The CEA Forum
Summer 2001
Volume 31.2 
"MURDER" MOST FUN AT NYCEA CONFERENCE

A Model for Increasing Participation in Regional CEAs
 
 

By Charles A. S. Ernst

Executive Director of the NYCEA
Professor of English, Chair A&S
Hilbert College 

Photo of NYCEA Conference
Photo Credit Nancy J. Parisi
Pictured (l-r): Kathleen R. Pierino, asst. professor in Criminal Justice at Hilbert College; guest speaker Donna Stuccio of Onondaga Community College in Syracuse, NY; and Charles A. S. Ernst, NYCEA conference coordinator for fall 2000

Imagine yourself in a nightclub mysteriously transporting you back to the 1930s! While you are dining, a murder most foul takes place, and you find yourself wondering who, among the seated patrons, might be the diabolical perpetrator.

This was the scene on a Friday evening in late September last fall when the New York College English Association hosted its Fall 2000 Conference at Hilbert College in Hamburg, New York (September 29–30). The theme?  “Literature and Criminal Justice.”

Mystery Dinner Theatre:
Sponsored by the college’s English and Criminal Justice Departments, the Friday–Saturday conference began with a Mystery Dinner Theater performance (6:30–9 p.m.) of Joseph Milton’s The 1939 Nightclub Murders by the Repertory Theater of America.

The student center cafeteria was stylishly transformed into a nightclub milieu for the benefit of the more than one hundred patrons in attendance, comprising conference-goers, students, and members of the Western New York community.
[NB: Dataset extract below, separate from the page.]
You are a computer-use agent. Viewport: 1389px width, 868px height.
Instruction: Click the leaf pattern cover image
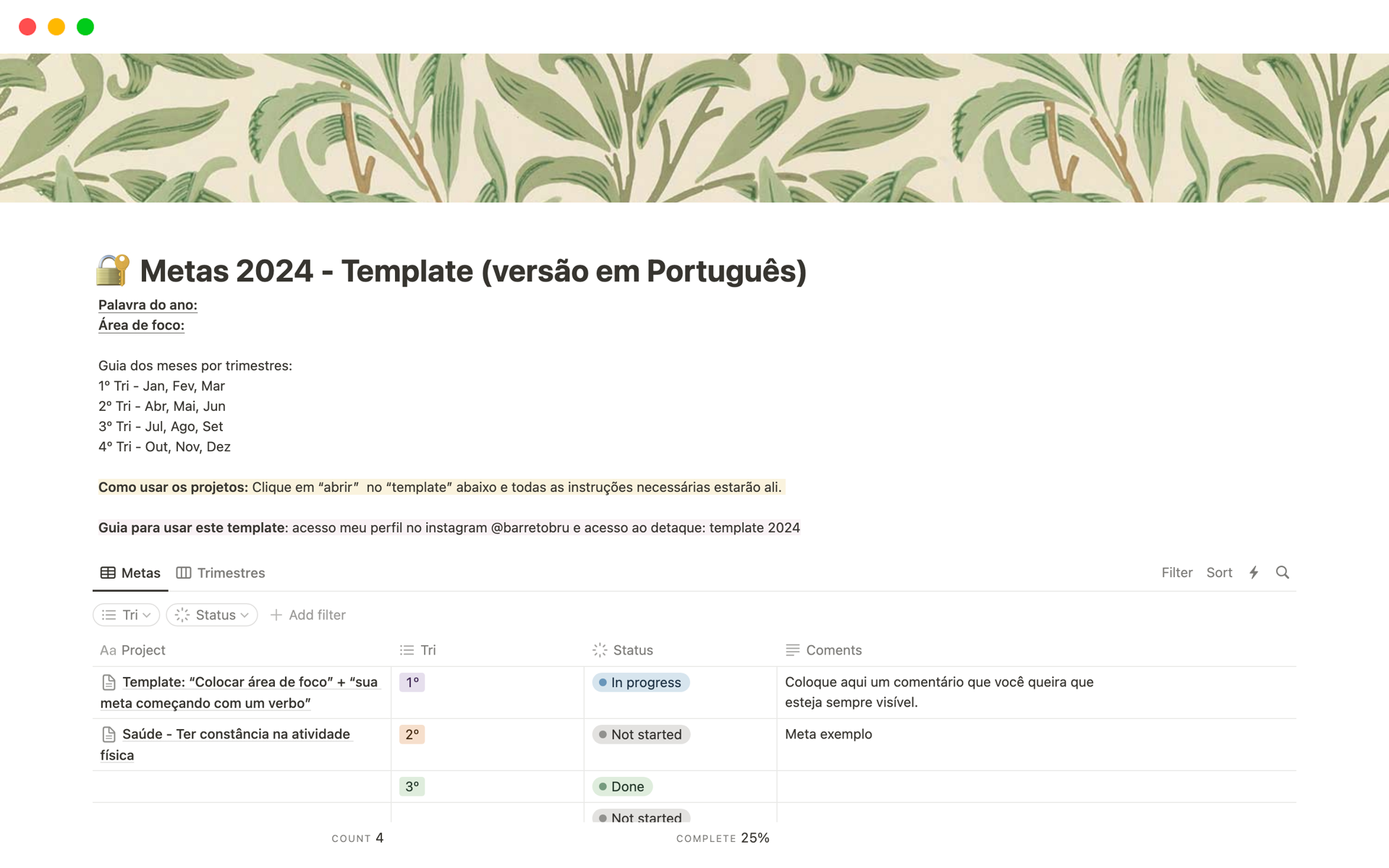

In this form of interactive theater, the lines were humorously blurred between actors and audience, as virtually everyone in the “nightclub” became part of the performancewith several conference-goers in particular having the opportunity to assume on-the-spot roles as part of the production.

Since 1967, the Repertory Theater of America has offered more than 14,000 performances of more than 50 different plays on college campuses, at performing arts centers, and in other venues.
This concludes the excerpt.